A Great Growth Opportunity
The global structured cabling market is expected to reach $17,181.2 million by 2022. The market is especially robust in the U.S. due to the high demand for Internet connectivity and also because so many technology giants are headquartered here.
This creates a great financial opportunity for electrical contractors. While there is fierce competition from other cable installers such as electronic system contractors, alarm system installers, and home entertainment installers, electrical contractors are better-positioned in many ways to take advantage of this lucrative opportunity.
Why? General contractors like to work with companies they’re familiar with and companies that they’ve enjoyed a good working experience with on prior jobs. General contractors know the importance of relationships built on trust. Plus, electrical contractors are a major part of the project and are already on the jobsite installing the main electrical components. They can’t be replaced by an alarm installer, for instance.
Another reason general contractors prefer to give all the cable installations to electrical contractors comes down to the bottom line. Having an electrical contractor as a single point of contact instead of dealing with multiple installers can save a general contractor up to 20 percent on the electrical installation cost of the job.
Should You Jump on the Bandwagon?
Just because it would be beneficial to general contractors, doesn’t necessarily mean electrical contractors should jump on-board. As we’ve seen, installation of the main electrical system is very different from the installation of the low voltage system. Without proper training and experience, taking on this new opportunity could lead to a failed network. And that could put a black mark on your company’s professional reputation. It also requires a shift of focus: Your company will have to become more customer-service oriented when dealing with customers.
Low voltage wiring operates under a different set of rules and governing bodies (IEEE, ANSI, EIA, TIA and BICSI) than electrical wiring, which follows the standards set by the NEC. Low-voltage licensing varies from state to state and even city to city in some states.
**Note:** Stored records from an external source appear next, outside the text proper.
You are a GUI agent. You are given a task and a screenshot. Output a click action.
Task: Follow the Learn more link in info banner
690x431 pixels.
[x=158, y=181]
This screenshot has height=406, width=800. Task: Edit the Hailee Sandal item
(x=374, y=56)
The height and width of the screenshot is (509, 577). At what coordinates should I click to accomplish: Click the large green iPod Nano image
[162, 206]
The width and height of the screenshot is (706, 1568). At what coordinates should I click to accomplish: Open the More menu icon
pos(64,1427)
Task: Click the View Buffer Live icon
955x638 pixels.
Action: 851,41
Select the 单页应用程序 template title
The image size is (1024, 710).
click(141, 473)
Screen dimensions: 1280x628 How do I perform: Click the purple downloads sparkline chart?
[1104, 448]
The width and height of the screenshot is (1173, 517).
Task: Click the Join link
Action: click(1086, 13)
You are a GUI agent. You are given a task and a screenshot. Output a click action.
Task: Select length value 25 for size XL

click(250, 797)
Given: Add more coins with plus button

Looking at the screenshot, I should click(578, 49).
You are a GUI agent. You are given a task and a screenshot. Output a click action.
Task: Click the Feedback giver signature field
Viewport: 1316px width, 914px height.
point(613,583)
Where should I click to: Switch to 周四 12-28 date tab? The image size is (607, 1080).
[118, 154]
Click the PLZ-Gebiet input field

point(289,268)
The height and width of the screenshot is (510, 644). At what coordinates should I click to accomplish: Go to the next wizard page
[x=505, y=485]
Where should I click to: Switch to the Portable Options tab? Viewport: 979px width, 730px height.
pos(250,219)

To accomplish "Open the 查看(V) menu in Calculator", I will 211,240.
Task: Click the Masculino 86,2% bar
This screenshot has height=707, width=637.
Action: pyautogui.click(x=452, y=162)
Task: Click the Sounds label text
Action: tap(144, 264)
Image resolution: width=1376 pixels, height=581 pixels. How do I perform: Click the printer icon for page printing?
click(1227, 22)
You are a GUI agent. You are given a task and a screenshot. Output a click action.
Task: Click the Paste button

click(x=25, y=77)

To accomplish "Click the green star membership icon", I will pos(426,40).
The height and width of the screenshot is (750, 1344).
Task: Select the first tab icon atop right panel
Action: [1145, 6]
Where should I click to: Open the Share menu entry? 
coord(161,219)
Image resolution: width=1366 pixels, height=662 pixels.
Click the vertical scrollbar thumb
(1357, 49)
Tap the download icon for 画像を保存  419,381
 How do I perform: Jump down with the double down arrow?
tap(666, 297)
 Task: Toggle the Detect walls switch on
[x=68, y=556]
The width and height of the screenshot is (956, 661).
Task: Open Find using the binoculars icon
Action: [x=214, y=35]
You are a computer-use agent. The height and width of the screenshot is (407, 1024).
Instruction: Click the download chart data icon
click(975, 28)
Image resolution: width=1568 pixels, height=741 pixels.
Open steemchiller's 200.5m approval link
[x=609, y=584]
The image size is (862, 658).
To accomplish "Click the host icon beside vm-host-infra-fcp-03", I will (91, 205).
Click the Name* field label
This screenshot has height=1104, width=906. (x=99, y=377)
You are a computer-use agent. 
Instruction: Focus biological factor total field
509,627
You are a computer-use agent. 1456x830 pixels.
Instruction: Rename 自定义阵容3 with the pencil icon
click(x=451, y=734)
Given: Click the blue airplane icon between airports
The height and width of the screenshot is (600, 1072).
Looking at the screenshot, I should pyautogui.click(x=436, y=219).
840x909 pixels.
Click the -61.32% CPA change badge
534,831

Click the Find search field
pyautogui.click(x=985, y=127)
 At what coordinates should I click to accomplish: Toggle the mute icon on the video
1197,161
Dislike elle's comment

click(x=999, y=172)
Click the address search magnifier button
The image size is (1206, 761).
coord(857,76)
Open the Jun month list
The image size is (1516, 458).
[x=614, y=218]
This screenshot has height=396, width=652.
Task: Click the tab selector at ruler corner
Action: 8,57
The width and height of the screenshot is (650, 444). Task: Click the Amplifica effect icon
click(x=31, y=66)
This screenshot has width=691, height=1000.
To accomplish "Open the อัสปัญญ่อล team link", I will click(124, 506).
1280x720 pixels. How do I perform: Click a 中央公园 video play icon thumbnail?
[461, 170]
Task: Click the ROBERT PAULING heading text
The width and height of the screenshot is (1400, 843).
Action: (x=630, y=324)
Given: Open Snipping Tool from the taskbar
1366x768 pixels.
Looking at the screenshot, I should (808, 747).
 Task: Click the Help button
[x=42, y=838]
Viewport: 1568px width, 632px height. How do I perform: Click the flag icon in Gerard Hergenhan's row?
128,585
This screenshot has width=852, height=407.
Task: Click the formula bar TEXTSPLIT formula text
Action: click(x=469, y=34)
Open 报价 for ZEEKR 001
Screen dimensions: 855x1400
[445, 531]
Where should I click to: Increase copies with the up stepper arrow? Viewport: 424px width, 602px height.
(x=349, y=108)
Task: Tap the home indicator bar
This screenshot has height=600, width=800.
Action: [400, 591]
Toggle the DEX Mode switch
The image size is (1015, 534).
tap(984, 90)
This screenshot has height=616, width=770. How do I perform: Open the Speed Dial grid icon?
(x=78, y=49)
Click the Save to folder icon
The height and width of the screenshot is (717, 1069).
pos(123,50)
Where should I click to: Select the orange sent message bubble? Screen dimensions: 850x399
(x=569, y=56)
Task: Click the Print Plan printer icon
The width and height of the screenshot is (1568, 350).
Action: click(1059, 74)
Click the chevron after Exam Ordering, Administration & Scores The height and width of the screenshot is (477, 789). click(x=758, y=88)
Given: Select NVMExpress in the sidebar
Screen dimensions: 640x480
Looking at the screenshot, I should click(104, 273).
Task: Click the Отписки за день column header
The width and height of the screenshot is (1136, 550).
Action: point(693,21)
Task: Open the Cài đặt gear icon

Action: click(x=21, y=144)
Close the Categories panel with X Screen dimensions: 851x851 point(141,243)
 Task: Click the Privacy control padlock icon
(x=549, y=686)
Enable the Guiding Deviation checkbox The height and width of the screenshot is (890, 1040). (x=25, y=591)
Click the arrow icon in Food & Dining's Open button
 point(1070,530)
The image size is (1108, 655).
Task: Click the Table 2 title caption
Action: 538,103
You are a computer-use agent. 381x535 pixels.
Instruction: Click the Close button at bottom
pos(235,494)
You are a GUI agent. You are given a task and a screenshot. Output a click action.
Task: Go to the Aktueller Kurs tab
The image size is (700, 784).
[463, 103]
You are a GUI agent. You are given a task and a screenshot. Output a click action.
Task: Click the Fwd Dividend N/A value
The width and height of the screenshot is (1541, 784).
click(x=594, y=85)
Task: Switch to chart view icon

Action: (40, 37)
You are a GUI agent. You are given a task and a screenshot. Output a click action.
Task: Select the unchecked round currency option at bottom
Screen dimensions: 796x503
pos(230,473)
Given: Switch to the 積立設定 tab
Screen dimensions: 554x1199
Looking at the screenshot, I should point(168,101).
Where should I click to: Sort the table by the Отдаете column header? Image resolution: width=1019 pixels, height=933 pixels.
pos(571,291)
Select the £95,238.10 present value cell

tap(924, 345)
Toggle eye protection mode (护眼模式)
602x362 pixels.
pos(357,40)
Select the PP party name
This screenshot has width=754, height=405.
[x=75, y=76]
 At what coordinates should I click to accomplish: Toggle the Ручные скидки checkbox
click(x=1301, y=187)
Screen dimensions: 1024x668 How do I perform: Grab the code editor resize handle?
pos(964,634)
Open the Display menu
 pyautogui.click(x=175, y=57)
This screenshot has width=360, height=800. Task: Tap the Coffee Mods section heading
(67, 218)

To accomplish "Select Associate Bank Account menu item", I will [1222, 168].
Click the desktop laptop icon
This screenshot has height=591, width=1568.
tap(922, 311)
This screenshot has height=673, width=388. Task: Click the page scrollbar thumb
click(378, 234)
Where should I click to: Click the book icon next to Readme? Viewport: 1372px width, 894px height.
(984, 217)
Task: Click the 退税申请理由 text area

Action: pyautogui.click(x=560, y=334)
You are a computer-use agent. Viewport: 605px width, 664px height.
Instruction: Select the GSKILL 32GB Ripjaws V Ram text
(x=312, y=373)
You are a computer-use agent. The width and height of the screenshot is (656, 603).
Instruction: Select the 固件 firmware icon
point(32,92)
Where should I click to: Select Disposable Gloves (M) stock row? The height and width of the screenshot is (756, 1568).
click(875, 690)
The structured cabling industry also faces competition from other home networking technologies such as power line communication and wireless systems. Both are less expensive to install and require a minimum of professional installation expertise.
Still, structured cabling is a business opportunity that electrical contractors should not overlook. It will require licensing, insurance, professional certifications and the ability to test and certify the system installation.
But, with the proper training and accreditations, electrical contractors can successfully compete with other cable installers.
If you’d rather dip you toes in the water than plunge right in, consider partnering with a low-voltage contractor as a subcontractor. That way you can learn the ropes before making a decision. The role and responsibilities of low-voltage contractors have expanded to encompass system designer, integrator and application troubleshooter as well as installer. Low-voltage contractors may be very willing to pass the installation part the job on to electrical contractors. It could be a win-win for everyone.
Every company has to make the decision for itself. But, in the future, electrical contractors with structured cabling experience and education will have a strong competitive edge over electrical contractors who don’t have this tool in their toolbox.